Clavada justo en sus pezones erectos, apoyados contra la seda roja. Tal vez podría pensar que tenía frío. Aunque no lo tenía, había apagado el aire acondicionado al llegar. La temperatura había bajado considerablemente tras la caída del sol, pero dentro de la cabaña había unos agradables veintitrés grados.


–¿Quieres saber la verdad?


–Por supuesto.


–Le he dicho a Andy que me dolía muchísimo la cabeza y que, si quería que estuviera bien para mañana, tenía que irme a casa.


–¿Y es verdad? ¿Te duele la cabeza?


–No. Pero no podía dejar de pensar en ti.


Paula trató de impedir que sus halagadoras palabras la sedujeran, pero era demasiado tarde para aquella lucha inútil.


–Yo también he estado pensando en ti –admitió ella ligeramente alterada.


–Entonces, ¿todavía tengo que esperar hasta mañana por la noche?


Ella sacudió la cabeza.


Paula esperaba en el fondo que la besara, pero no lo hizo. 


Pedro se limitó a sonreír.


–Necesito una ducha –aseguró–. Huelo a cerveza. ¿Te apetece unirte a mí?


Paula sintió el intenso deseo de humedecerse los secos labios, pero se contuvo. Tragó saliva.


–Yo… acabo de darme un baño –afirmó con voz ronca.


–Entonces puedes venir y mirar.


Paula parpadeó y abrió brevemente la boca antes de volver a cerrarla.


–De acuerdo –dijo, preguntándose si aquello tenía algo que ver con lo que Pedro le había dicho antes respecto a que terminaría gustándole que le dijera lo que tenía que hacer.

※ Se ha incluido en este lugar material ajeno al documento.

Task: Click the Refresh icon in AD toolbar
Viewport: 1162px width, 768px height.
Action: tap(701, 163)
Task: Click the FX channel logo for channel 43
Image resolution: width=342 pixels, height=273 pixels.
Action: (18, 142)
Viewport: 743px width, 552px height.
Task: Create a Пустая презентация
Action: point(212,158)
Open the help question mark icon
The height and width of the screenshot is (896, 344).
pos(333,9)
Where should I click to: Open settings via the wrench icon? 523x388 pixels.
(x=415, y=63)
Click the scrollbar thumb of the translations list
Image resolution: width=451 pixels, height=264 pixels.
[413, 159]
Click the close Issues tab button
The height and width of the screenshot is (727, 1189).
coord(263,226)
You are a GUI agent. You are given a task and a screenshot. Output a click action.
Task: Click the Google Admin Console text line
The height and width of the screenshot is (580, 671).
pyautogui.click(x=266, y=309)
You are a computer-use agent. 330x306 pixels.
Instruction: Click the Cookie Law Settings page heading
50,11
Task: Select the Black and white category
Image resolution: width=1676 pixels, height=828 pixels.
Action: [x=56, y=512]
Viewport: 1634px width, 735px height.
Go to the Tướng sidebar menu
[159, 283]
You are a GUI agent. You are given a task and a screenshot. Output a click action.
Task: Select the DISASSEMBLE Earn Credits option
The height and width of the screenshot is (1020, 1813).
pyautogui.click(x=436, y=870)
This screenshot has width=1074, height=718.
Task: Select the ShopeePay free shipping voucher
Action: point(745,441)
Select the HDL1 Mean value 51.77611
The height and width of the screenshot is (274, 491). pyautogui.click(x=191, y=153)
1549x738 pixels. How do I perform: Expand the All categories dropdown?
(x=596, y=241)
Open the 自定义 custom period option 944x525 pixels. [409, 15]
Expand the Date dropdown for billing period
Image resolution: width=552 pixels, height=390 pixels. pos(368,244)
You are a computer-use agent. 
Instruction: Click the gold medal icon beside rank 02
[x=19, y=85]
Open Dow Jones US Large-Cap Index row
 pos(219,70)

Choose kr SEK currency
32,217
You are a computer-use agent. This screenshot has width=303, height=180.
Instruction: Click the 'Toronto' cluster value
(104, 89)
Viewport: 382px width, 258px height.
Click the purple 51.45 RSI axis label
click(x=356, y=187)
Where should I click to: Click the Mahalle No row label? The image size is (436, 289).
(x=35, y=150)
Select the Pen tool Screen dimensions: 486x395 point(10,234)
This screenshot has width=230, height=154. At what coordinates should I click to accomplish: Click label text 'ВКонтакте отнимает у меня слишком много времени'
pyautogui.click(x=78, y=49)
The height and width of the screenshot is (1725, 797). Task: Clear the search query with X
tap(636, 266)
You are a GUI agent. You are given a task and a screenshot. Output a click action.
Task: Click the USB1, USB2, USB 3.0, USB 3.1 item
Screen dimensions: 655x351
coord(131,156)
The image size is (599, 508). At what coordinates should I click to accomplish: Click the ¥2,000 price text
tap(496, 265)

Le gustaba. Y eso era lo raro. Si Guillermo o alguno de sus novios anteriores le hubiera sugerido algo parecido, les habría dicho que se perdieran. En su opinión, los baños eran lugares privados. No eran sitios para mirar. Pero quería ver a Pedro ducharse, ¿verdad? Quería verlo desnudo. Quería hacer todo tipo de cosas que no había hecho antes. La cabeza le dio vueltas al pensar en ello.


Al ver que no se movía, Pedro frunció el ceño.


–¿Has cambiado de opinión?


¿Cambiar de opinión? ¿Estaba loco? ¿Cómo iba a cambiar de opinión?


Sacudió la cabeza.


–Bien –afirmó Pedro. Y volvió a tenderle la mano.